Tags: #Fiction, #Fantasy, #Historical, #Action & Adventure, #General

The hearth log collapsed and the fire died down. The room’s red glow was like a second, deeper sunset, heralding a night more dangerous and dark. Pitt’s scarlet coat turned the shade of old blood. Instead of growing surly at the summary dismissal, the sheriff nodded his head, puffed his chest military-style, and strode toward the door with dignified exhaustion. Tom saw him out and resecured the door while Bess took the last empty dishes to the kitchen.

Molly and Nabby examined each other in wary, intimate silence, as if the oldest woman in Root were actually a witch, viewing the newest woman in Root as either a rival or a pupil.
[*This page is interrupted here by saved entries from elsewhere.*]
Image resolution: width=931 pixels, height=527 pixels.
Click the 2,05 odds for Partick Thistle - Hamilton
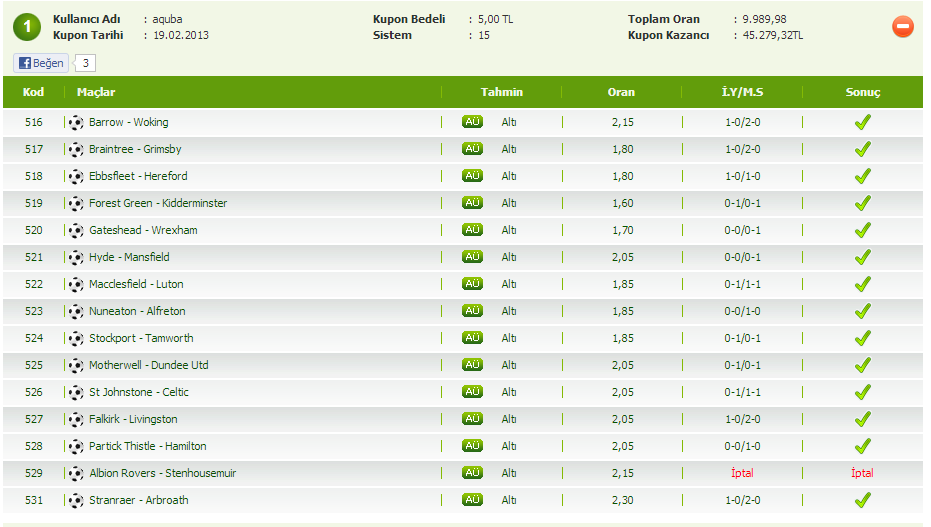(x=621, y=446)
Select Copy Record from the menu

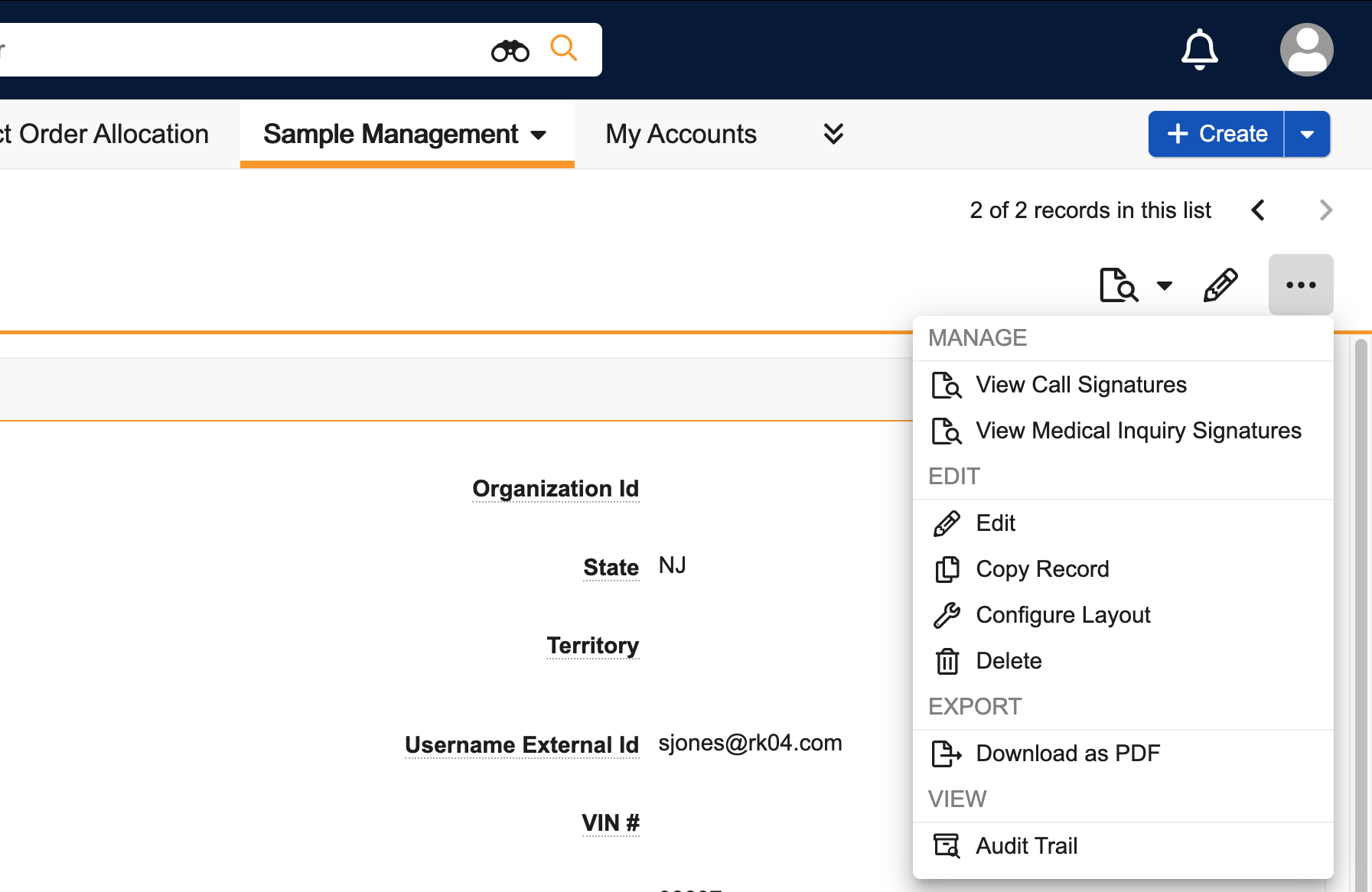(1041, 569)
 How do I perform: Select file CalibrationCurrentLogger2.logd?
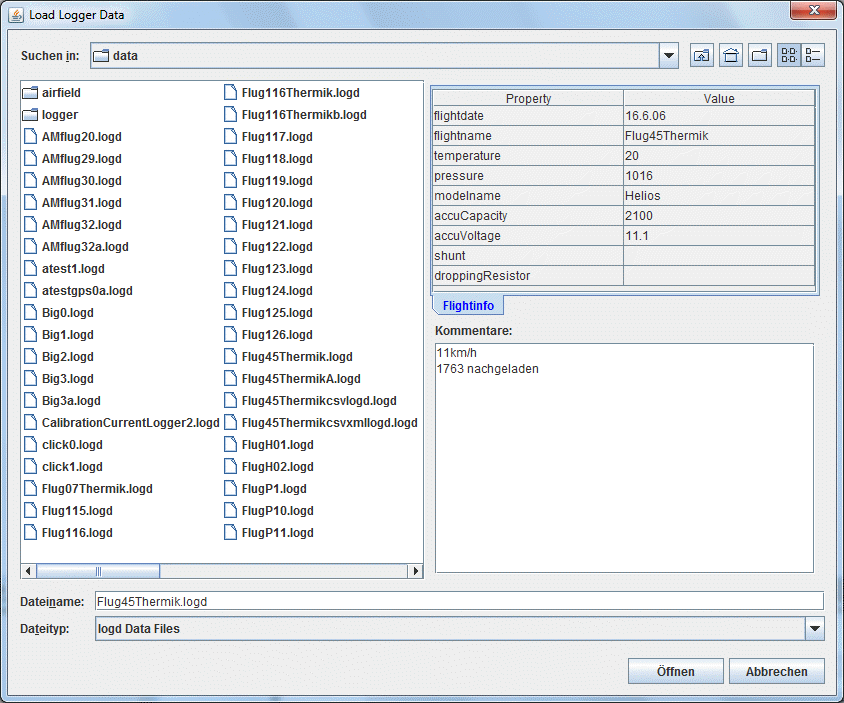(130, 423)
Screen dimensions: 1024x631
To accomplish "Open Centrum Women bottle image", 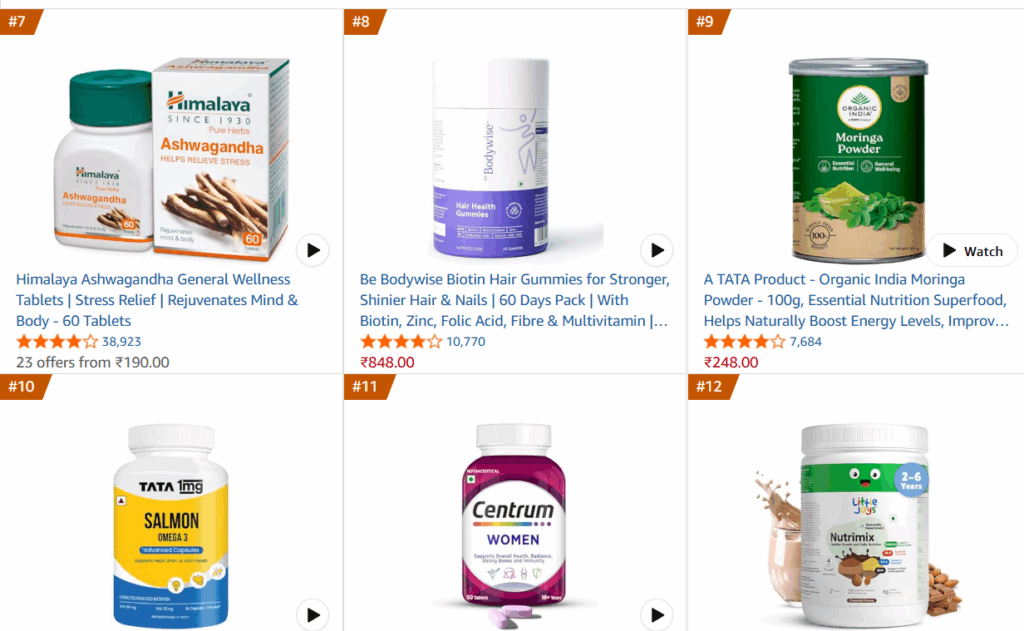I will (513, 523).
“The child ghost distrusts you,” Nabby finally said, “but shouldn’t harm you in your sleep, so long as you behave.”

With that, she went to her own small room off the kitchen.

Benjamin spoke to Molly, too privately for Tom to overhear, presumably to offer an apology for Abigail. He hugged her once more, crossed the room, and said to Tom, “Keep an eye on her tonight.”

“I mean to,” he said. “I could use you here tomorrow.”

“I’ll be here at first light,” Benjamin assured him, straightening his glasses and appearing, as he did so, to straighten out his thoughts. “Tom,” he said discreetly. “The Maimer will be judged by a town predecided. Either silence or confession will secure his noose. When he hangs, all he knows and hasn’t spoken hangs with him. If we hope to learn enough to thwart more attacks, you must convince him to divulge whatever secrets he is keeping.”

“How?” Tom said.

“Abigail would counsel him to think upon his soul. He may consider it at night, when fear of hell is more enfleshed.”

Tom thought it futile but refrained from contradicting him. He shook his friend’s hand, walked him out, and locked the front door one last time. Bess took Molly to the privy out back, and once the women had said good night and gone to Bess’s room upstairs, Tom relieved himself in the garden and thought of the Maimer tied to the chair.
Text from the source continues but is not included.